«Меня не удивляет, что ВАДА пытается добраться до меня. Меня там не очень любят, я выступал с критикой того, что они делали», — цитирует Бессеберга VG. По его словам, он не понимает, как можно манипулировать допинг-тестами. Кроме того, он не занимается антидопинговой работой в IBU.
Бессеберг сообщил, что за антидопинг в федерации отвечает вице-президент по медицинским вопросам Джеймс Каррабре из Канады. Он — один из тех в федерации, у кого есть доступ к системе ADAMS, в которой хранится информация о допинг-тестах биатлонистов. По мнению Бессеберга, теоретически манипуляции с пробами возможны только через лабораторию:
«Когда забирают пробу, её анализируют в аккредитованной ВАДА лаборатории. Результат попадает в систему ADAMS, копия идёт к нам. У нас четыре человека имеют к ней доступ — Каррабре, генсек Николь Реш, администратор по антидопингу и один из врачей с Кубка мира. Каррабре говорит, что из ADAMS невозможно удалить результаты», — цитирует Бессеберга TV2.
— Мы используем только национальные антидопинговые агентства и группы, которые работают с этим и имеют аккредитацию WADA. Только полученные ими данные могут быть заложены в систему. Это я проверил, и когда цифры введены, никто не сможет зайти и удалить или изменить их.
– Так что IBU не имеет отношения к паспортам крови?
– Нет. Не более того, что мы получаем информацию, если появляется подозрительный паспорт или данные какого-то из паспортов четко указывают на наличие допинга. Если такой случай имеет место, то мы издаем постановление и передаем дело независимому антидопинговому комитету для слушаний. Они выносят по делу вердикт.
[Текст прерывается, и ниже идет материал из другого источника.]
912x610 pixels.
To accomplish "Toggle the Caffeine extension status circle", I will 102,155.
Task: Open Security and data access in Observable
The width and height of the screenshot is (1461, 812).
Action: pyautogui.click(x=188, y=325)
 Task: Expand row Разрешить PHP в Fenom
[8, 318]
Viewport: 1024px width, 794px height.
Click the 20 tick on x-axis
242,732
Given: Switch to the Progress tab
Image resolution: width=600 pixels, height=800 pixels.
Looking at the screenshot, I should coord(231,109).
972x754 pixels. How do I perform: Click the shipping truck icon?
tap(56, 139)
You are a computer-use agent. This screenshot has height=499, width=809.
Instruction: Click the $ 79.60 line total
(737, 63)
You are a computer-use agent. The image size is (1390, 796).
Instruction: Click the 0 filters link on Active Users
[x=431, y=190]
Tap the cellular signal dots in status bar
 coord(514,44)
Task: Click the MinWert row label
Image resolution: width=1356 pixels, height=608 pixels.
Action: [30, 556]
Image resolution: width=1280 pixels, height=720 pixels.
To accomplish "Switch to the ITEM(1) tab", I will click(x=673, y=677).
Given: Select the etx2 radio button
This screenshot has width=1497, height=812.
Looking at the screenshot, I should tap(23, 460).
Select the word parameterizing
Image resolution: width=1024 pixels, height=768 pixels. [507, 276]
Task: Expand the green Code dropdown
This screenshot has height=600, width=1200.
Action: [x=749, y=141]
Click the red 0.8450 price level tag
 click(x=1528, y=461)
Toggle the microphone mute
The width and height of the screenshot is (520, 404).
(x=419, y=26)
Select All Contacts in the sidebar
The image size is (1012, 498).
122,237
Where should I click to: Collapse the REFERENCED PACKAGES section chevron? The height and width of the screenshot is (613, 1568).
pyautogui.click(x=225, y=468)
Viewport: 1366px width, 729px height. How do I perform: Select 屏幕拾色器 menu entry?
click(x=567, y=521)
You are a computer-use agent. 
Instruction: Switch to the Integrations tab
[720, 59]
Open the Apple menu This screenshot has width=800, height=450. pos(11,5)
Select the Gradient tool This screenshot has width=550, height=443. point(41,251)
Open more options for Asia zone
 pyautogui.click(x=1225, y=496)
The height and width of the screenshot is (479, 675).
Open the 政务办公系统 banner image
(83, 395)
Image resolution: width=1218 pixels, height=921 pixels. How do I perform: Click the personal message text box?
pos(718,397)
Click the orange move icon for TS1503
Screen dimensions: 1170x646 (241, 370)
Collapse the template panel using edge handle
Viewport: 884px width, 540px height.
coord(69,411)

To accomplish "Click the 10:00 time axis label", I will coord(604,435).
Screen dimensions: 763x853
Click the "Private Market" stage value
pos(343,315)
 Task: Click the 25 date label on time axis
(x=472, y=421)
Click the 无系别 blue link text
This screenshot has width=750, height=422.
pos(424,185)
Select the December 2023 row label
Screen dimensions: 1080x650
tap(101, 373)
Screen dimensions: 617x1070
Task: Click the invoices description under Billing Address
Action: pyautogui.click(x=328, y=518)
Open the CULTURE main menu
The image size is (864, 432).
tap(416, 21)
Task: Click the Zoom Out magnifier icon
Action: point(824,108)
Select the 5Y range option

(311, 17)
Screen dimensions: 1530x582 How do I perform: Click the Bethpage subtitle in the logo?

Если есть подозрительный образец крови, то по договоренности с аккредитованной WADA лабораторией в Осло мы отправляем им этот образец. Они проводят первую оценку. Затем данные отправляется группе экспертов, которая дает свое заключение. Обычно после этого они отправляют дело авторизованной группе WADA, где три человека тоже рассматривают эти данные.
Правило WADA таково, что если все три эксперта едины во мнении, что проба положительна, то открывается допинговое дело. Если единства нет, но нам отправляется сообщение, что нужно продолжить целенаправленное тестирование.
За последние пару лет у нас было одиннадцать подобных дел, когда мы получали от экспертов заключение о продолжении тестирования. Одиннадцатый случай особый, он находится на рассмотрении в системе с 2012 года.
Там есть вероятность, что какие-то биологические или генетические причины ведут к тому, что спортсмен все время находится в зоне подозрительных или аномальных показателей крови. Сейчас специализированная лаборатория в Белфасте проводит оценку, и, насколько я знаю, мы рассчитываем получить ответ оттуда через две-три недели.
– По информации VG, вас обвиняют в сокрытии 65 случаев применения допинга российскими биатлонистами, начиная с 2011 года. Что вы скажете об этом?
– Это неправда. Я не скрыл ни единой допинг-пробы.
– Как получилось, что информация всплыла сейчас?
– Не знаю. Честно говоря, я думаю, что Родченков хочет привлечь к себе внимание. Он особенным образом высказался в прямом интервью NRK, но в то же время, наши юристы, занимающиеся делами российских спортсменов, не имеют к нему доступа. Он главный свидетель, но не явился на слушание по апелляциям 39 русских.
– Вы не допускаете, что совершили ошибку в некоторых допинговых случаях за 30 лет работы?
– Нет, я не могу припомнить такого. Обвинение состоит в том, что мы недостаточно хорошо разбирались с подозрительными допинг-пробами. Я твердо уверен, что невозможно скрыть пробы крови при существующей у нас системе.
– Le Monde утверждает, что вы получали деньги за сокрытие следов применения допинга. Что вы на это скажете?
– Это неправда. Могу сказать, что я не получал ни одного доллара, ни одного евро.
– Принимали ли каким-либо образом участие в сокрытии русского допинга?
– Нет, я этого не делал.
– Вы получали деньги от русских, чтобы «поддержать интересы России»?
– Нет.
– Как вы восприняли серьезные обвинения в свой адрес?
– Я бы солгал, сказав, что это меня не задело. Но больше всего меня беспокоит то, что все это отразится на репутации биатлона.
– Как вы восприняли обыски?
– В таких делах это обычное дело, с конфискацией телефона и компьютера. Меня не было дома.
– Что самое худшее в этом деле?
– Мне, как человеку, это неприятно, и это плохо для репутации биатлона. После 30 лет можно уходить, но не такой финал я себе представлял, – сказал Бессеберг.